- Ada, Oklahoma

December 23, 2013

As Gatsby learned, it is best not to live in the future

Tom Bush, guest columnist

Ada —

Recently, my wife and I spent an enjoyable evening watching the movie The Great Gatsby. It seemed to the world that Gatsby had it all; untold wealth and a multitude of friends. Everything about Gatsby’s existence was bigger than life. One evening, a neighbor noticed Gatsby standing on the end of the pier on the lake in front of his home. Gatsby appeared to be reaching out to some unknown something while he stared at a distant green light across the lake. 

As it turned out, Gatsby built the big house on the lake and threw huge parties in the hopes that the beautiful lady across the lake, at the house with the green light, would someday visit. You see, he considered her the love of his life, and he planned and plotted to attract her, feeling that she would be his happiness.

 In the end, Gatsby died an early and tragic death. None of his friends, nor the lady across the lake, came to his funeral. So, you might ask what this little tale has to do with the price of rice. Well, it’s an important story because it reveals a truth missed by many — particularly in today’s fast-paced society. The truth is that “Life is what happens when we’re planning something else.” I am not sure who spoke these prophetic words, but I have found them to be absolutely correct. 

Gatsby lived for the future, and in the end, died having never realized the thing he hoped for and planned for. How many people near the end of life sit on the porch in the rocking chair reflecting on the many things they could have — or should have — enjoyed while planning for retirement? They planned for the future, worked for that future, and missed life.

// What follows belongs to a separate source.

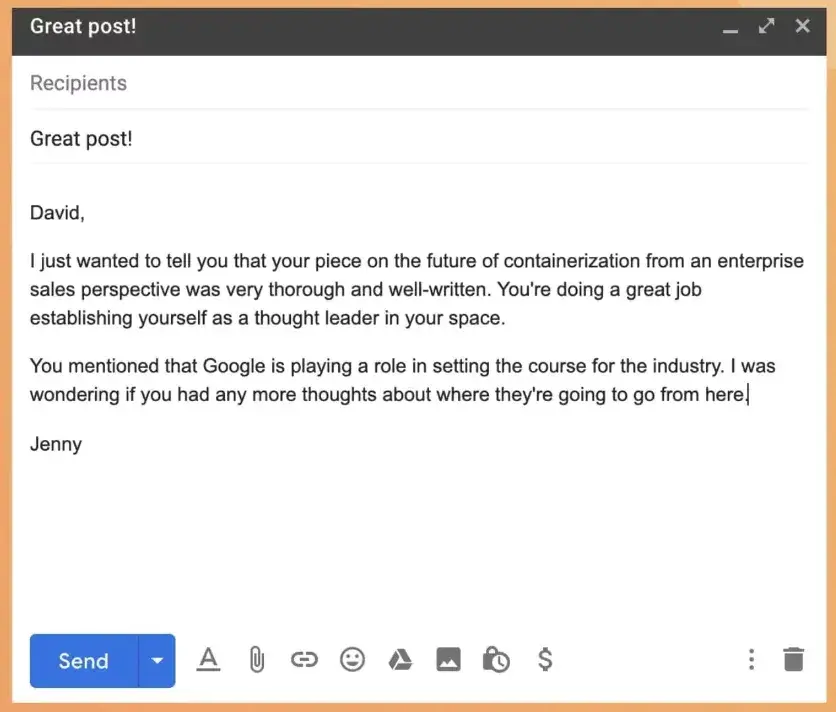This screenshot has height=712, width=836.
Task: Place cursor after signature 'Jenny'
Action: tap(83, 444)
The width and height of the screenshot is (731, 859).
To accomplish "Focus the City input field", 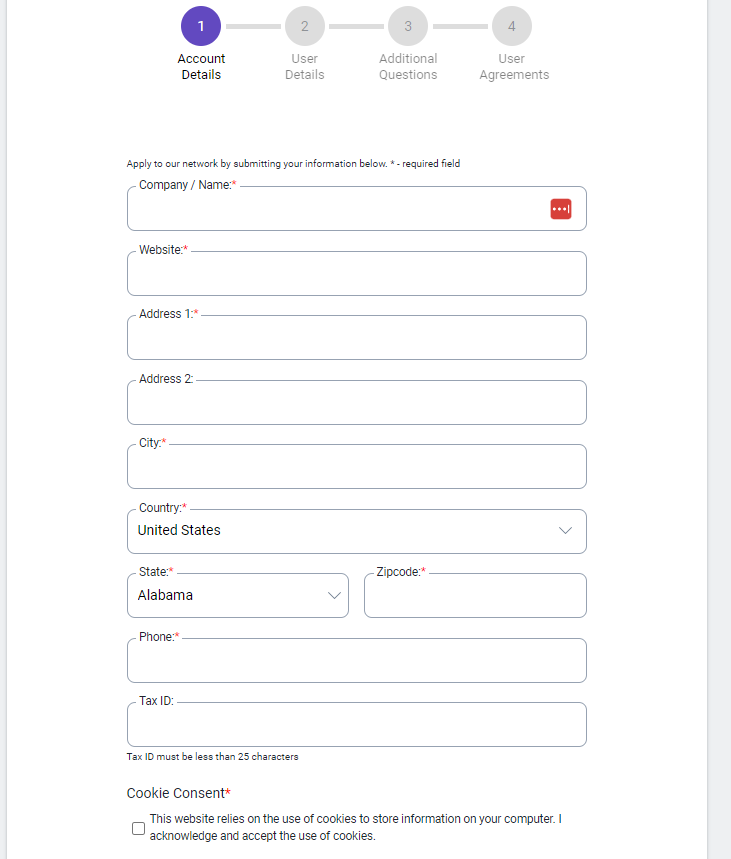I will 357,467.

Friends, life is short and the future is not guaranteed. Enjoy today. Your wonderful life is not somewhere in the distant future, it is today.

To this end, I recently made a career change to spend time with my family. My son and I just completed a thrilling road trip. We rafted down the Arkansas River through the Royal Gorge, did nine zip-lines in Colorado, stood in awe in the Garden of the Gods, rode the Cog Wheel Train up the Rocky Mountains to Pike’s Peak overlooking Colorado Springs, and toured Yellowstone Park where we saw the geyser “Old Faithful” erupt. Then, we went on to South Dakota to survey the monument at Mount Rushmore. Along the way, we shared many delightful moments.

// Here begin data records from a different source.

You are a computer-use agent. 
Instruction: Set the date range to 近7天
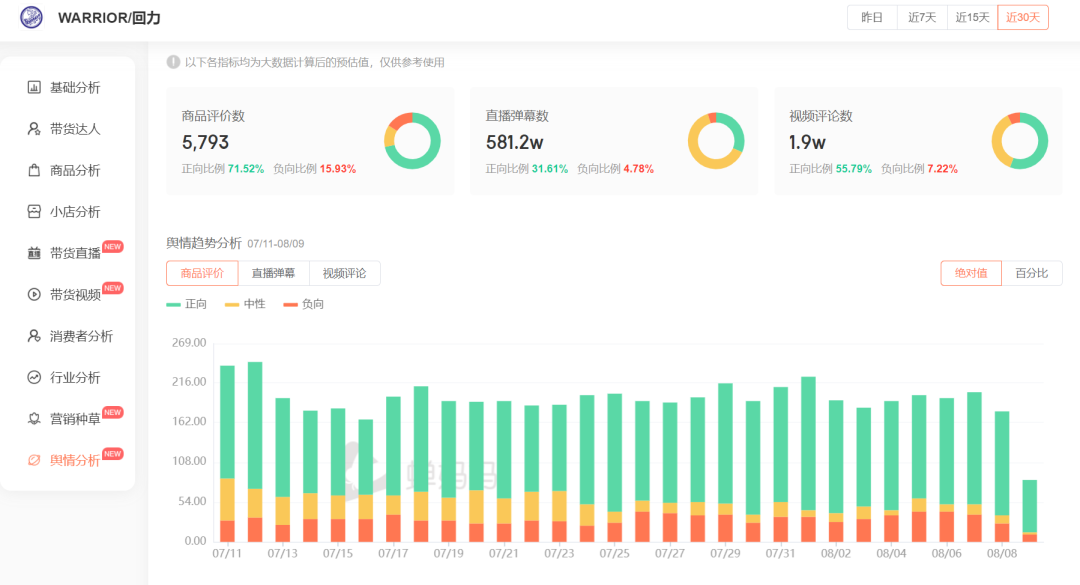tap(922, 18)
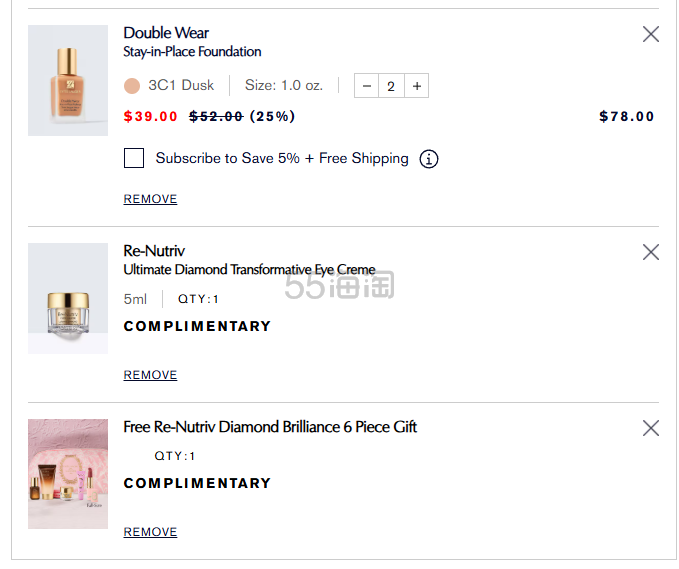Select the 3C1 Dusk shade swatch
679x569 pixels.
pyautogui.click(x=132, y=86)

In a similar vein, for several years my wife and I had discussed working together rather than pursuing different careers. We made a decision, and today we’re working more closely together and loving every minute. I hope you will consider enjoying each and every moment of your life while you plan for the future. It is true, “Life is what happens when we’re planning something else.”

Are you living ... or planning to live?

Simply stated, it’s good to plan for the future, but don’t live there.

May the coming New Year be the year you live to the fullest daily.

(Tom Bush is business development director for Home Place Real Estate.)